WESCOAL Holdings spent R18m on new business transactions that did not materialise in the six months ended September.
Commenting in a trading update, in which it reported sharply lower coal production, the Johannesburg-listed firm said it had participated in two separate consortia aimed at merger and acquisition activity: one was a bid for South32’s South African Energy Coal (SAEC), and the other was for a stake in Universal Coal.
Wescoal withdrew from the bidding for Universal Coal after a higher rival bid was tabled by Afrimat, a listed industrial minerals company. The fate of its bid for SAEC is not public, but it’s thought a joint venture with Exxaro Resources was not progressed.
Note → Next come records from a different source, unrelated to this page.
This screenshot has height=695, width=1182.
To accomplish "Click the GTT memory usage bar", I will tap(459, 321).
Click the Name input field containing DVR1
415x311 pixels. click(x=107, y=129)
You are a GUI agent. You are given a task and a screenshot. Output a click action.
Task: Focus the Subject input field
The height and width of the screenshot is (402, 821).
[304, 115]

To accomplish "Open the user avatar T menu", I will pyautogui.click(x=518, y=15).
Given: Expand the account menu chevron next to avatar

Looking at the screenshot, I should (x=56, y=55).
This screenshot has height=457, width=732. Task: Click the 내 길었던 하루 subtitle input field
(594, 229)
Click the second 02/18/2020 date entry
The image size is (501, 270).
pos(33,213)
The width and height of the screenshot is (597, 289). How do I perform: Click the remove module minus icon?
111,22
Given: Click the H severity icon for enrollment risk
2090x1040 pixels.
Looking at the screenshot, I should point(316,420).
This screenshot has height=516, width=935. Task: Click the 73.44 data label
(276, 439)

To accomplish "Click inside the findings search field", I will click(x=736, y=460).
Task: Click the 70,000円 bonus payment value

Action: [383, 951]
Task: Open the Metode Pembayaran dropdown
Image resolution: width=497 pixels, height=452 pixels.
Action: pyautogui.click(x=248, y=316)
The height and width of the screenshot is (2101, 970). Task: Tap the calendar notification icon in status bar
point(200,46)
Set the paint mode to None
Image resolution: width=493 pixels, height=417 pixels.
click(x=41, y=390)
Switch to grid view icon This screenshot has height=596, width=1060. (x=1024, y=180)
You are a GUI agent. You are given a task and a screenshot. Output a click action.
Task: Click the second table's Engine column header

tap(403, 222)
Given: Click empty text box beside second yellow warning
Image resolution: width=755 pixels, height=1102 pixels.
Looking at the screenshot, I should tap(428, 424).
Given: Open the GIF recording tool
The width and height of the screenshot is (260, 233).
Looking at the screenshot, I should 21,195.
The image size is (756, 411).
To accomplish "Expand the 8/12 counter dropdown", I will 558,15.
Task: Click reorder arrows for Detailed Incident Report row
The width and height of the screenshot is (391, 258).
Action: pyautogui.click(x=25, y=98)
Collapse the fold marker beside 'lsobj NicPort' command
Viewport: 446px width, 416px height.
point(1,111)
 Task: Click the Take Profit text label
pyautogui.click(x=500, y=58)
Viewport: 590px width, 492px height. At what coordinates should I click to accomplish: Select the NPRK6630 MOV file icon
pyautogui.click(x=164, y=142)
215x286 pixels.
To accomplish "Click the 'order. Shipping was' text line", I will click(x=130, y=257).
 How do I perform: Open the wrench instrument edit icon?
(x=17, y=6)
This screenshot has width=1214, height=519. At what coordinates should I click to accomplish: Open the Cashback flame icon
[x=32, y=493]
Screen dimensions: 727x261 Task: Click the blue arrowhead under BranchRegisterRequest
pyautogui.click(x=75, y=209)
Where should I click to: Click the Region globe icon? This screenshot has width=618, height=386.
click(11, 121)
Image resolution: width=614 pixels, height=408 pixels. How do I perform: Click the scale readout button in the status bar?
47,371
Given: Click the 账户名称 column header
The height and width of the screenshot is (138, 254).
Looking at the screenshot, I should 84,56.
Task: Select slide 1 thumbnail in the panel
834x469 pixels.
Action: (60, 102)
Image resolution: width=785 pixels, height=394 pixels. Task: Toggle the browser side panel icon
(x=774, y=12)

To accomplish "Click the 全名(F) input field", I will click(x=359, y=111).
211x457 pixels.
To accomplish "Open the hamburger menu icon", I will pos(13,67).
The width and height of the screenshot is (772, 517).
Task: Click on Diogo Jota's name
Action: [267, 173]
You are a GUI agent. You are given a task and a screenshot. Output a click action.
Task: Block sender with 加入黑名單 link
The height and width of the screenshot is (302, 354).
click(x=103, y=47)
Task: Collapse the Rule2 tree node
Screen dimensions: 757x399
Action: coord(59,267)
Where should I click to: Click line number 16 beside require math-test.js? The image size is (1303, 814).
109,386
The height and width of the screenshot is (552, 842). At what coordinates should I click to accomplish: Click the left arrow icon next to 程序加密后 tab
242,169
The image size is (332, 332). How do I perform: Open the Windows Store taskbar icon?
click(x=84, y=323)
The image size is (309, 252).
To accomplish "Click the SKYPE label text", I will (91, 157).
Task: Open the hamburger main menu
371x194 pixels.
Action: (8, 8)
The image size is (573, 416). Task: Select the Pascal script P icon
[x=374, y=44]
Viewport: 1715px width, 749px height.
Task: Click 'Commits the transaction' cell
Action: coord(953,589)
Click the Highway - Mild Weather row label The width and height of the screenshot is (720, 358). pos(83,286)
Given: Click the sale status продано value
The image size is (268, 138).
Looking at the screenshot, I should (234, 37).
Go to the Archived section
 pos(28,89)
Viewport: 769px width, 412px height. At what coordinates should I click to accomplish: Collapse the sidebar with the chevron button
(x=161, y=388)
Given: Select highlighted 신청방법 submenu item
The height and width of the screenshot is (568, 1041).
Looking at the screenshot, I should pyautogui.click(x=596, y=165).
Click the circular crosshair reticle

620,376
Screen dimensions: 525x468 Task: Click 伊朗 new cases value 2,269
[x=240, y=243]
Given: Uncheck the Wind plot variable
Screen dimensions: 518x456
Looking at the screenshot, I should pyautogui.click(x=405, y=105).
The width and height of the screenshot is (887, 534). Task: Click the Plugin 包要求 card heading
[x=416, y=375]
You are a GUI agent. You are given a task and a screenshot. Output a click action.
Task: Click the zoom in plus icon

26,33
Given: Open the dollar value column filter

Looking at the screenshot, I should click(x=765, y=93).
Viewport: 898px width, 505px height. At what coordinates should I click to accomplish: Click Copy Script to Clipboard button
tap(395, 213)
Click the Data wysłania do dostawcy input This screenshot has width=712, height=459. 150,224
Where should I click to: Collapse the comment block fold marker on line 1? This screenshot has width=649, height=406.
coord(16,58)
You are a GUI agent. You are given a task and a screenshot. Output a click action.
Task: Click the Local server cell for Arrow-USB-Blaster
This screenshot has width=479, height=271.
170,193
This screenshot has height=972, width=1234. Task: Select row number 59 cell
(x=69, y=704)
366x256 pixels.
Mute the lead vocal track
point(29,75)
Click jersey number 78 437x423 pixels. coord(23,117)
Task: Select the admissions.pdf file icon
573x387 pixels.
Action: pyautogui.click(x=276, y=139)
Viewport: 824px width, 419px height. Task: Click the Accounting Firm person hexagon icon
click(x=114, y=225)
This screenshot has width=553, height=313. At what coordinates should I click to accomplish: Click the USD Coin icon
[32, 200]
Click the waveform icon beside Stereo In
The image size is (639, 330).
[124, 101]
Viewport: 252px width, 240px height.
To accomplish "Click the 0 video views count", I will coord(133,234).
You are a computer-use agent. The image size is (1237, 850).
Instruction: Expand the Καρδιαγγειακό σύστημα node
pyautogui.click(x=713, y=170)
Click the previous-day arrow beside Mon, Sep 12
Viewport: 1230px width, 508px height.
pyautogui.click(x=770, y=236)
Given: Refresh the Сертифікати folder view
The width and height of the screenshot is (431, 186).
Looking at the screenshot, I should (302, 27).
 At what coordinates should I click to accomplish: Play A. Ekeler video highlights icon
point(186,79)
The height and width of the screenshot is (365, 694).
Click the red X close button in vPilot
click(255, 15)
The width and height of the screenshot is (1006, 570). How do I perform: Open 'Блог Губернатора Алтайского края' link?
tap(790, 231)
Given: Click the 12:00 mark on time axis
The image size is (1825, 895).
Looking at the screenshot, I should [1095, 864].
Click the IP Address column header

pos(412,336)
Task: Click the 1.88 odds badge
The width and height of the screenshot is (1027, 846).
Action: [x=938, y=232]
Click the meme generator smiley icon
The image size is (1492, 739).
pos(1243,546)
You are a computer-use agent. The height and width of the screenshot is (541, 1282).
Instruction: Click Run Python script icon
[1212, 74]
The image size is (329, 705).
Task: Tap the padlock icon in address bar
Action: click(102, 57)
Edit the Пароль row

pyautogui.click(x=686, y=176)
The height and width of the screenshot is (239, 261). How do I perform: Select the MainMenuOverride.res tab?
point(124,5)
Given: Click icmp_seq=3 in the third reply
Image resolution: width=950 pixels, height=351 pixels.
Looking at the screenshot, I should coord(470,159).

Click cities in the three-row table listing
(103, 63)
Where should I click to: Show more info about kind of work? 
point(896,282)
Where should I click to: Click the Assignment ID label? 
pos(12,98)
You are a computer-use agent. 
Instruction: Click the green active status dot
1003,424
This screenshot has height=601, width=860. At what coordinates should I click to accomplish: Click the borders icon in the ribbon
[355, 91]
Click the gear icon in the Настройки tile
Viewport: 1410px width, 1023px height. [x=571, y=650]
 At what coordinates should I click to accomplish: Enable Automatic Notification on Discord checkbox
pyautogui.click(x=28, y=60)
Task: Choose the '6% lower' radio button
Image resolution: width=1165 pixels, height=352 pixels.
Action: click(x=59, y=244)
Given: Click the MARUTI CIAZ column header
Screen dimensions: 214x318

The right to buy SAEC went to Seriti Resources which last week confirmed a conditional binding deal with South32 in which it would pay R100m and assume the SAEC’s environmental liabilities.
A third transaction also turned negative for Wescoal when it cancelled the sale of its non-core asset, the Leeuw Braakfontein Colliery. The potential buyer of Leeuw Braakfontein Colliery failed to fulfil certain regulatory approvals. “The asset remains non-core to Wescoal and a new asset disposal process may be considered in the near future,” it said.
“The number of corporate activities, including Universal Coal and South32’s SAEC acquisition transactions which Wescoal pursued and progressed to advanced stages, were closed off during H1 FY20,” the company said in its update. “Residual once-off costs related to advisory, structuring, legal and due diligence amounted to R18m.”
These corporate failures were met with disappointments closer to home. Thermal coal production in the six months fell heavily owing to disruptions at its flagship Vanggatfontein mine in Mpumalanga province. This forced the company to buy in more than 500,000 tons from third party sources in order to deliver into contracts, mostly to Eskom.